- Exercise requirements
Give back the exact lines of the material below from the one containing "Screen dimensions: 1081x427" through the one containing "the MinBalance column", and no pictures.

- Available records
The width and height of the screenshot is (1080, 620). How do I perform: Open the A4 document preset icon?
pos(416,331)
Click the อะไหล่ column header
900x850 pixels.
--
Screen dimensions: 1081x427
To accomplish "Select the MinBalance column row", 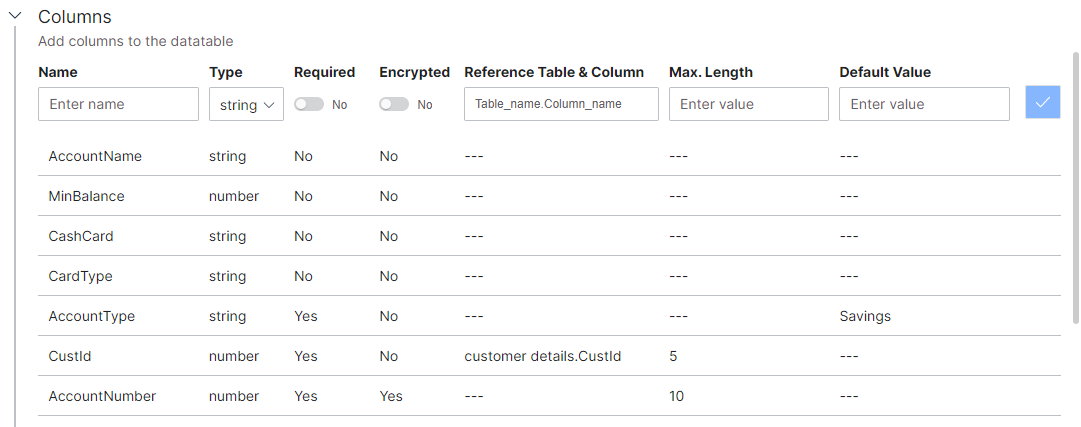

- Your solution
Screen dimensions: 1081x427
To accomplish "Select the MinBalance column row", 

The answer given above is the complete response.